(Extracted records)
******************************

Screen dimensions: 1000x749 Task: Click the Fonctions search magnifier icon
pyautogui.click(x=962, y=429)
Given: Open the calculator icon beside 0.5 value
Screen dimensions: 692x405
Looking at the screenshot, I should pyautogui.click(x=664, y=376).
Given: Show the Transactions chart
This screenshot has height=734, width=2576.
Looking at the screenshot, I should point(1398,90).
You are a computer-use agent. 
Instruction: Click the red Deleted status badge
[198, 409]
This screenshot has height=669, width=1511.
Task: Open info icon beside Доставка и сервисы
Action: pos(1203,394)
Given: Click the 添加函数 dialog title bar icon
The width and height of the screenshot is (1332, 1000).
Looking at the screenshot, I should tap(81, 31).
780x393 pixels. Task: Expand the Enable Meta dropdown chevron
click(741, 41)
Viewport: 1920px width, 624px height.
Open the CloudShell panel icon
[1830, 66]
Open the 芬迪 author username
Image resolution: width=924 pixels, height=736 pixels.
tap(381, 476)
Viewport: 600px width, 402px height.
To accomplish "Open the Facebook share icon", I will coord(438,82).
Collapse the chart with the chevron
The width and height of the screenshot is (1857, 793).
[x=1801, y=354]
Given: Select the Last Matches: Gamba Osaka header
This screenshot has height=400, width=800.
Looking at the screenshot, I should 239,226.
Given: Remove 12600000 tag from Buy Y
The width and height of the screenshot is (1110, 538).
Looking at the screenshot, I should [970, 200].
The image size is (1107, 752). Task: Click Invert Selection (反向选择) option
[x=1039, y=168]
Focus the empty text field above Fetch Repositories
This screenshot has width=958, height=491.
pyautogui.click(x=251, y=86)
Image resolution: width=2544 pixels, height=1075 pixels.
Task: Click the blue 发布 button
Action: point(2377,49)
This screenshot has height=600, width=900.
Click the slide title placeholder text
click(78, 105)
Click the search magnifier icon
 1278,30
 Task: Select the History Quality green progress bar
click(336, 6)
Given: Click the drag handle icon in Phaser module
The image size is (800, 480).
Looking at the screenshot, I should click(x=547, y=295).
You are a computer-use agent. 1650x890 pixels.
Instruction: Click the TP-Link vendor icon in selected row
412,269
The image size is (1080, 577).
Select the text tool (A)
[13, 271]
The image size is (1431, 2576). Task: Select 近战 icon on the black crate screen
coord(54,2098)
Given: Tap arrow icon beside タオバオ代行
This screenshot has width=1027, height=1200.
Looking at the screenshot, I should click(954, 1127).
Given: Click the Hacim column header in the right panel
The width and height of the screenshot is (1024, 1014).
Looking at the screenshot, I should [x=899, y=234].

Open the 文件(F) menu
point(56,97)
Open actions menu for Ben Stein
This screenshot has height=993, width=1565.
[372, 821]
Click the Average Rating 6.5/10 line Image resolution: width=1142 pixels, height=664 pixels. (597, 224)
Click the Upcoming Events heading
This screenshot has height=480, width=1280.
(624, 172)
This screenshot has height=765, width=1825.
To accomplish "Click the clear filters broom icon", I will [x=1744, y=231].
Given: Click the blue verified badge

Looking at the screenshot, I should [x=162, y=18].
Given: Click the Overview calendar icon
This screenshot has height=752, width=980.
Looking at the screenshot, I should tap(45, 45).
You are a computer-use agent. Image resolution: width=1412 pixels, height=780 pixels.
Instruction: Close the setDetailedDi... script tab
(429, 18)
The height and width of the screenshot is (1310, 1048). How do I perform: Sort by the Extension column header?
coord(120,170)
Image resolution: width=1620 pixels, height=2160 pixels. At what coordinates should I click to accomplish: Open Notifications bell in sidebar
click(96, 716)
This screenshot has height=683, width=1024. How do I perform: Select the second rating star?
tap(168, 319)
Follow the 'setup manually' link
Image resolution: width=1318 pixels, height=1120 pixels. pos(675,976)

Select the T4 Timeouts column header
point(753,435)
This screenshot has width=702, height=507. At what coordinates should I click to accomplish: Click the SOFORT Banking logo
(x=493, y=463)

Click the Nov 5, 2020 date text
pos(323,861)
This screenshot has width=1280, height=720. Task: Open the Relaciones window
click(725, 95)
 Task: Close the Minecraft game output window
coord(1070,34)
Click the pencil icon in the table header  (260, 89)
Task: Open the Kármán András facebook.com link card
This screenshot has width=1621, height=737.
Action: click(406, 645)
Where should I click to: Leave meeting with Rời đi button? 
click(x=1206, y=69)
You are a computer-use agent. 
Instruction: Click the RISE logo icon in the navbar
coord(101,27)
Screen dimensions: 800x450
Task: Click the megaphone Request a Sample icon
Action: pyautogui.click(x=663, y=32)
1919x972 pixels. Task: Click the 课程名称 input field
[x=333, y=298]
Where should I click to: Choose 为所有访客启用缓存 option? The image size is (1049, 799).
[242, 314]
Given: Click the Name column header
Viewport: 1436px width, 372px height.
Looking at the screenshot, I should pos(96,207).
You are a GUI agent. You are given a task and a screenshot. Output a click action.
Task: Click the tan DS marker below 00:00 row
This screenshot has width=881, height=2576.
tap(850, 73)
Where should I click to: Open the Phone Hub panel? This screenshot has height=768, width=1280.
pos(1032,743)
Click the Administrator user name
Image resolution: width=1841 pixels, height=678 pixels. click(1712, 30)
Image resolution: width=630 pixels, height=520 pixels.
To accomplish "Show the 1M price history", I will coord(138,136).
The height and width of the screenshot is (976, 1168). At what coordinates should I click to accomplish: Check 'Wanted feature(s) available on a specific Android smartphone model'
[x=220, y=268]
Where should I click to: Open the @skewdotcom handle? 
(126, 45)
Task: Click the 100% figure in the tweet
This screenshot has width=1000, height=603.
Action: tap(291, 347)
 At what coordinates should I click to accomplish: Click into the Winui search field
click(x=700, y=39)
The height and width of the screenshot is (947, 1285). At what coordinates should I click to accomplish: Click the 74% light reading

******************************

• **Work order**: Above are some records. Copy each of their lines that holds the string "agent".

• **Response**:
You are a computer-use agent. 
You are a computer-use agent. 1650x890 pixels.
You are a computer-use agent. Image resolution: width=1412 pixels, height=780 pixels.
You are a computer-use agent. 
You are a GUI agent. You are given a task and a screenshot. Output a click action.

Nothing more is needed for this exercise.